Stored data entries
▼

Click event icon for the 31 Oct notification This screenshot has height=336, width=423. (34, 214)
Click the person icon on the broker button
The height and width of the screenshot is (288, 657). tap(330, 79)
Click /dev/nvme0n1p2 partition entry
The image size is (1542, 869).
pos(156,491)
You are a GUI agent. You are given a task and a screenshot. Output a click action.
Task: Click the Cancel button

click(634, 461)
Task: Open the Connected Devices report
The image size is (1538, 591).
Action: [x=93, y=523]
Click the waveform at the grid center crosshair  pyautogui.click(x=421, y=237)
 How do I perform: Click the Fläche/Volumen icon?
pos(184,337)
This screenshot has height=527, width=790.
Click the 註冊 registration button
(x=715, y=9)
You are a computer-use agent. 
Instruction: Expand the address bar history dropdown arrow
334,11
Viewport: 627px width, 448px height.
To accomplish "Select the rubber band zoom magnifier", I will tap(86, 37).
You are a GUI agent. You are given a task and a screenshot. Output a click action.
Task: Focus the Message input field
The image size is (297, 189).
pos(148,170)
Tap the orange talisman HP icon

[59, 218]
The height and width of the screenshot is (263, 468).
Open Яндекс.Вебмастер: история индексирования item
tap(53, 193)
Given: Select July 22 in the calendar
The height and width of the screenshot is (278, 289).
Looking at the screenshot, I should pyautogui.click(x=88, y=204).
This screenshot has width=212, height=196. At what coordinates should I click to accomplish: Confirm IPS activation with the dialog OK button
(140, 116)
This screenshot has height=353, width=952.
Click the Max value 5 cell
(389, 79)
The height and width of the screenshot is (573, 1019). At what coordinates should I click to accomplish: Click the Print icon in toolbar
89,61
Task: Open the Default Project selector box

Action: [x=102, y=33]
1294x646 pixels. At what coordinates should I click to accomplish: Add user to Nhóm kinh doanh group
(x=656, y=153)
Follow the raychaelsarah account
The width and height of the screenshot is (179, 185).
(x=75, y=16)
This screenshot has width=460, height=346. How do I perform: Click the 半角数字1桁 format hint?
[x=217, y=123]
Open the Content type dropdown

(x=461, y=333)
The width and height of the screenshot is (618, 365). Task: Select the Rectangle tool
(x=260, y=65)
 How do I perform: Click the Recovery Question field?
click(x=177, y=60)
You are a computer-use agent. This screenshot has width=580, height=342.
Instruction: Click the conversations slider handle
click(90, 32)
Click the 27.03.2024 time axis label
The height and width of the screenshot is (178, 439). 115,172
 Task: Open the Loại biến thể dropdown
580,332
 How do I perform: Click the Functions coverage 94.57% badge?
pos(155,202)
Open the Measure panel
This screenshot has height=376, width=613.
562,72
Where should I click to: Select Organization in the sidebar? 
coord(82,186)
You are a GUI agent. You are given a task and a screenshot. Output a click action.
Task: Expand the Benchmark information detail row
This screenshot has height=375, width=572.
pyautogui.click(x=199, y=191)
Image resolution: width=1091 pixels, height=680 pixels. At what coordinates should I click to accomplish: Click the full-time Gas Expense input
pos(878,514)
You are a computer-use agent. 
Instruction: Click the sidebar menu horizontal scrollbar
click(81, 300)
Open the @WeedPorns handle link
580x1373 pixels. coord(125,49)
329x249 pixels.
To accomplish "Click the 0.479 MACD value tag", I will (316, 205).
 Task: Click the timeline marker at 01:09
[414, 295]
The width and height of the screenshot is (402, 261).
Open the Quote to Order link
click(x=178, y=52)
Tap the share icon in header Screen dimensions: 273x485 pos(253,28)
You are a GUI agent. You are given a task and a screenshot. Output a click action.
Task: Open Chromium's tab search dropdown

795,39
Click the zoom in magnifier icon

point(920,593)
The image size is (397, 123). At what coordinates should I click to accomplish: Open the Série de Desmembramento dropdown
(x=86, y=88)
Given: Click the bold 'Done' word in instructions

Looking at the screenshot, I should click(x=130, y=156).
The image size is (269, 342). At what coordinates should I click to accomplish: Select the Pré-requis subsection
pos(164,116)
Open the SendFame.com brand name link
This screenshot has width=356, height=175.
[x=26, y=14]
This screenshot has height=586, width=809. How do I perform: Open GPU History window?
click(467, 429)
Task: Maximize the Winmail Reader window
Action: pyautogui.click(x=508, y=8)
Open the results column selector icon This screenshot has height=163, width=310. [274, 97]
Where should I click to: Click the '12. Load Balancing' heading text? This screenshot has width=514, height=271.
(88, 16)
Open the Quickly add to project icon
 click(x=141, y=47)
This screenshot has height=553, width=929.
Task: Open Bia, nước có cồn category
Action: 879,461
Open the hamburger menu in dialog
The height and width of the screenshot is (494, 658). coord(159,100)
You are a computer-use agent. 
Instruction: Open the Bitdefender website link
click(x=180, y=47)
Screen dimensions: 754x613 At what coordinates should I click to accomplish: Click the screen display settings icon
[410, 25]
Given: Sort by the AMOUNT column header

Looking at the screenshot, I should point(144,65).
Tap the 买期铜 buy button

▲

Copy, without any change, the lines from the one that contains "Instruction: Open the" to the final line of the entries above.

Instruction: Open the Bitdefender website link
click(x=180, y=47)
Screen dimensions: 754x613 At what coordinates should I click to accomplish: Click the screen display settings icon
[410, 25]
Given: Sort by the AMOUNT column header

Looking at the screenshot, I should point(144,65).
Tap the 买期铜 buy button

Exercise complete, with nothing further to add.